● **Zu erledigende Aufgaben**
(a) Welche klassische Antwort der Sozialforschung nennt der Text über Einstellungen zum Sozialstaat auf die Frage, woher diese Einstellungen kommen?
(b) Knüpfe an den Text über Einstellungen zum Sozialstaat an und setze ihn nach seinem letzten Satz fort.

● **Extrahierter Text**
* * * * * * * * *
Foto: AP/Francisco Seco

Woher kommen unsere Einstellungen zum Sozialstaat? Warum befürworten manche Leute großzügigere staatliche Leistungen, während andere für geringere Sozialausgaben eintreten? Eine klassische Antwort der Sozialforschung lautet: Das Einkommen macht den Unterschied. Immerhin verteilt der Sozialstaat (in Österreich vor allen ausgabenseitig) von Besserverdienern zu Geringverdienern um. Je geringer das Einkommen, desto stärker wäre demnach die Präferenz für einen stark ausgebauten Sozialstaat.

Neben dem ökonomischen Eigeninteresse gibt es aber noch andere wichtige Faktoren – etwa, ob man meint, die Empfänger einer Sozialleistung hätten die Unterstützung verdient. Das ist genau der Aspekt, auf den Bundeskanzler Kurz jüngst mit seiner Äußerung zum Frühaufstehen in Wien die Aufmerksamkeit gerichtet hat.
* * * * * * * * *
● **Datensatzauszüge**
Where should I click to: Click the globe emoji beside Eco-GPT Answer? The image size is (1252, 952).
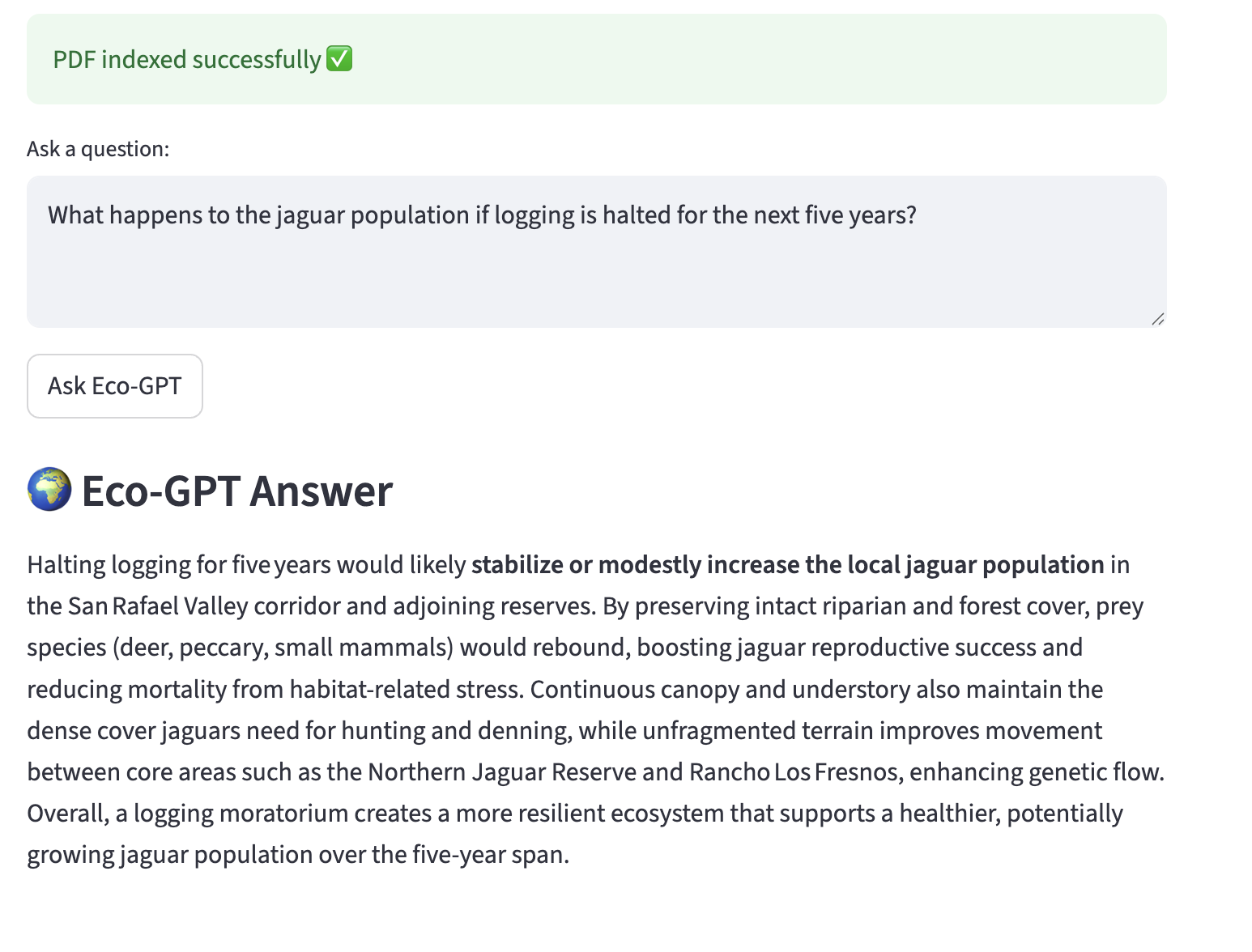49,490
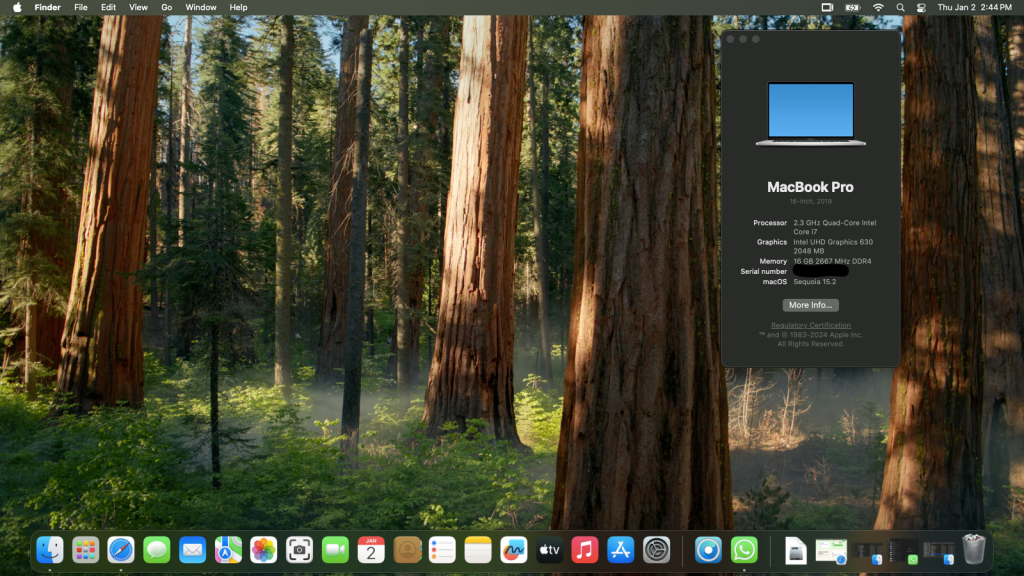Toggle the Control Center in menu bar
1024x576 pixels.
922,7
* * * * * * * * *
● **Die Lösungen**
(a) Das Einkommen macht den Unterschied.

(b)
In der Politikwissenschaft unterscheidet man demnach zwischen auf sich selbst bezogenen ("self-oriented") und an anderen orientierten ("other-oriented") Sozialstaatspräferenzen (siehe hier). Erstere korrelieren stark mit dem Einkommen, während letztere viel mehr davon abhängen, welches Bild man von den Empfängern von Sozialleistungen hat.

Illustrieren lässt sich das mit einer Frage aus der Autnes-Vorwahlbefragung 2017. Über 3.000 Personen wurden gebeten, ihre Zustimmung zur Aussage "Der Sozialstaat macht die Menschen träge und faul" auf einer fünfteiligen Antwortskala (von "stimme sehr zu" bis "stimme gar nicht zu") anzugeben. Diese Frageformulierung aktiviert ganz eindeutig jene Präferenzen, die von der Einstellung gegenüber den Empfängern von Sozialleistungen abhängen.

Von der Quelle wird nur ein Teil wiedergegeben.